A maneira como Arundathi Roy nos conta essa história é hábil: as coisas vão surgindo fragmentariamente, e sempre sob um determinado ponto-de-vista. O livro também retrata o caldeirão político no qual a Índia estava mergulhada e que atinge até as “pequenas coisas”. Por que então O deus das pequenas coisas não se tornou um GRANDE romance (embora seja BOM)?

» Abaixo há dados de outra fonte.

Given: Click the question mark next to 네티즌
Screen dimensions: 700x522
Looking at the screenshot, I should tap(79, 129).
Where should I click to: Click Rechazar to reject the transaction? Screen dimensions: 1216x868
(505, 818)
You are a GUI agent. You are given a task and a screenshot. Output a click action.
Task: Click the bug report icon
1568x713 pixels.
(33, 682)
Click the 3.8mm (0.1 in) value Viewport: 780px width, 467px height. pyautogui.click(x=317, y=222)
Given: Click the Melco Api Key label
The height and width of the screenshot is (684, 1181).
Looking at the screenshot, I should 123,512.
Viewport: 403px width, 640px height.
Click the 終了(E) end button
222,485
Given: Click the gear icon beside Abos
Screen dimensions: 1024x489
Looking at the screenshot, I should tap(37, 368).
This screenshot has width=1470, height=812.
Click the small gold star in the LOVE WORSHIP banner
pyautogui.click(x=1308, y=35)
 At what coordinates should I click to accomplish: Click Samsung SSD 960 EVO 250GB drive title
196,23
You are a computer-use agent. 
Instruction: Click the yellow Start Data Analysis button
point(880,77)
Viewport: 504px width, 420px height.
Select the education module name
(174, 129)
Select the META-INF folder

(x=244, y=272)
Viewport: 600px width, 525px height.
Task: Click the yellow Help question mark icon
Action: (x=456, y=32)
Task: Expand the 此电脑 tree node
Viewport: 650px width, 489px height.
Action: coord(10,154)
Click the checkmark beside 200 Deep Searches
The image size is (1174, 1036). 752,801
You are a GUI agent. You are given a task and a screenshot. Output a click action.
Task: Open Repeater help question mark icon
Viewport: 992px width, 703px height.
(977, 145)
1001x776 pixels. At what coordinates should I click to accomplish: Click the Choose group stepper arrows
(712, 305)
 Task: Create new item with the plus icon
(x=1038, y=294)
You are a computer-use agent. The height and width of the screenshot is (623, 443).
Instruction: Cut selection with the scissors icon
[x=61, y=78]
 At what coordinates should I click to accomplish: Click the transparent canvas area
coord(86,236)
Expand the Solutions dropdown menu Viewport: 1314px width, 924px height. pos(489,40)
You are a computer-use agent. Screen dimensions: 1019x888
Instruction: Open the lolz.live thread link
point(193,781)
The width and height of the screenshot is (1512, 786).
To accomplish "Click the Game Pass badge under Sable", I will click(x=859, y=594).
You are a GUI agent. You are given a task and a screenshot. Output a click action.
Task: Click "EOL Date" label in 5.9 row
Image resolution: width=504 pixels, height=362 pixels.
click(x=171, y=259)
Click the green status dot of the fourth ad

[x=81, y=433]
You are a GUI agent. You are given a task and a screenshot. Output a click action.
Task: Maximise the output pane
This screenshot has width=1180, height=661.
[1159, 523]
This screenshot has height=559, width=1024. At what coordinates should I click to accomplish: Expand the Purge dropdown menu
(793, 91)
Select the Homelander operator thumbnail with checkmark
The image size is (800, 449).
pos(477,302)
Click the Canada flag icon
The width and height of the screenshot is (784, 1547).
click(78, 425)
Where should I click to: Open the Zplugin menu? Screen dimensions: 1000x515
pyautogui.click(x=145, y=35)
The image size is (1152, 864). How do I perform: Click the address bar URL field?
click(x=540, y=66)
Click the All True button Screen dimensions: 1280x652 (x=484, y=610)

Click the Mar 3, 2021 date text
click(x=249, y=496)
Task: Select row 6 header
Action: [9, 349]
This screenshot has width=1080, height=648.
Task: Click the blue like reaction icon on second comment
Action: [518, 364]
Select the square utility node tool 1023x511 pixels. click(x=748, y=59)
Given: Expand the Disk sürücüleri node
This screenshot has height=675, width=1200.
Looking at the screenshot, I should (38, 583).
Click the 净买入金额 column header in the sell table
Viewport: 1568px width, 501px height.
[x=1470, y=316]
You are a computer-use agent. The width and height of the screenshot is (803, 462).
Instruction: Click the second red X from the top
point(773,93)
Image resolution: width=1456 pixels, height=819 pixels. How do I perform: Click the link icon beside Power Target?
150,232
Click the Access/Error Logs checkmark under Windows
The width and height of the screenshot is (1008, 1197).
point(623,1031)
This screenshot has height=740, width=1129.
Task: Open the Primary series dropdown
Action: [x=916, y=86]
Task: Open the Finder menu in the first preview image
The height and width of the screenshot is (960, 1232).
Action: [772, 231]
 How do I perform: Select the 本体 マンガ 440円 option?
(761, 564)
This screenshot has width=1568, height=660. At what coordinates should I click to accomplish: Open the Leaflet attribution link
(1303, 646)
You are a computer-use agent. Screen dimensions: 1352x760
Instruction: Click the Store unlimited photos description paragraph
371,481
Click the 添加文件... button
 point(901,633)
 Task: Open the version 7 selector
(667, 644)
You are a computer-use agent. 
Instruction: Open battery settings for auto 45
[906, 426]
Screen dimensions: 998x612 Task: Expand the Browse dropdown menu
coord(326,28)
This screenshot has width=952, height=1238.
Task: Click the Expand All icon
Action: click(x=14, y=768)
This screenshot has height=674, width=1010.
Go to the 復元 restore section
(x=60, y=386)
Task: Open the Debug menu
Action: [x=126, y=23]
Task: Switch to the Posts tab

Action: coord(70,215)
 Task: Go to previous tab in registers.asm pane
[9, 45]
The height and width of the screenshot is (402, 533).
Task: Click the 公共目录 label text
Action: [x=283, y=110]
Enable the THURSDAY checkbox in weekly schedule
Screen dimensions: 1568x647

Em primeiro lugar, pela própria organização da narrativa. Para convencer, era preciso que ela desse peso e substância aos fatos da vida adulta dos gêmeos, quando eles se reencontram. Isso não acontece e frustra o leitor. Rahel e Estha ficam arrastando-se num clima de melancolia e perda e acabam dando saudades dos personagens autistas de Marguerite Duras. De fato, a falta de estofo atrapalha muito O deus das pequenas coisas. Nem os gêmeos nem Ammu nem Velutha conseguem decolar como personagens, e não fosse o estilo poético e ousado da autora anglo-indiana, realmente poderiam fazer parte de uma história telenovelesca comum: a mulher de classe social elevada que tem um amor proibido, inviável socialmente.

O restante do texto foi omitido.